(Stored items)

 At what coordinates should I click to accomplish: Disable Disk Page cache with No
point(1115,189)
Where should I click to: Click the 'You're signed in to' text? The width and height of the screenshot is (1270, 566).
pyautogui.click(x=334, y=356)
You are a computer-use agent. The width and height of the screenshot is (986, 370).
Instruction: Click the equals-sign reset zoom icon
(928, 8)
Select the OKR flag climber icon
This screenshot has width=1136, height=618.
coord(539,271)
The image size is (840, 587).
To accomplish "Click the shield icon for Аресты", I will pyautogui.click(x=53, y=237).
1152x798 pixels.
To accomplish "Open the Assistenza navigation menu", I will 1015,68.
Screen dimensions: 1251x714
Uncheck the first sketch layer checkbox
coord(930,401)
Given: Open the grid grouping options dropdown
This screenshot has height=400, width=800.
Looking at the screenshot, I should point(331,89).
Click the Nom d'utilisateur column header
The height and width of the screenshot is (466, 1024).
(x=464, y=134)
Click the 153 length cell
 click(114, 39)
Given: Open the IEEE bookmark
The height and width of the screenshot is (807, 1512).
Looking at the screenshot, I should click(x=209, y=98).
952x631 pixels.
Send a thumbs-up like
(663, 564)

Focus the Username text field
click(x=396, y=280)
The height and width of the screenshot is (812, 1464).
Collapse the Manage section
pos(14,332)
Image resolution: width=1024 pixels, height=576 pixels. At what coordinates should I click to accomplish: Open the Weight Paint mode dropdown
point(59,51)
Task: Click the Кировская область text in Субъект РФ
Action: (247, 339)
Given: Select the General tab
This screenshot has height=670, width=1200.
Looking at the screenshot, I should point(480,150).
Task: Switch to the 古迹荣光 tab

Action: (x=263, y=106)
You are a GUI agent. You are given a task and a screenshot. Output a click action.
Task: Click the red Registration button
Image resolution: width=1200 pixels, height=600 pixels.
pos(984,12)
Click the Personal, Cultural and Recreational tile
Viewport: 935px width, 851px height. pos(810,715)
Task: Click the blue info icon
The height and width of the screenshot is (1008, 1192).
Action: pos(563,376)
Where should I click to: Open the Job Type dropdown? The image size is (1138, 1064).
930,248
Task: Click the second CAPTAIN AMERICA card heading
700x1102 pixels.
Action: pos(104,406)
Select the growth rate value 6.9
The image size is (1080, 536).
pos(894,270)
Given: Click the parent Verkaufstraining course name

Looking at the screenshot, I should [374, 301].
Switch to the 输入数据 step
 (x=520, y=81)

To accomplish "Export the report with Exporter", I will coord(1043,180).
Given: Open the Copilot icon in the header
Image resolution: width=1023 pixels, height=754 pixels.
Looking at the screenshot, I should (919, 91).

▶ GIVEN TASK
Extract the stretch of lines from the one containing "Given: Open the Copilot icon in the header" through the end of the stored items, both ends included, and repeat them verbatim.

▶ TASK RESPONSE
Given: Open the Copilot icon in the header
Image resolution: width=1023 pixels, height=754 pixels.
Looking at the screenshot, I should (919, 91).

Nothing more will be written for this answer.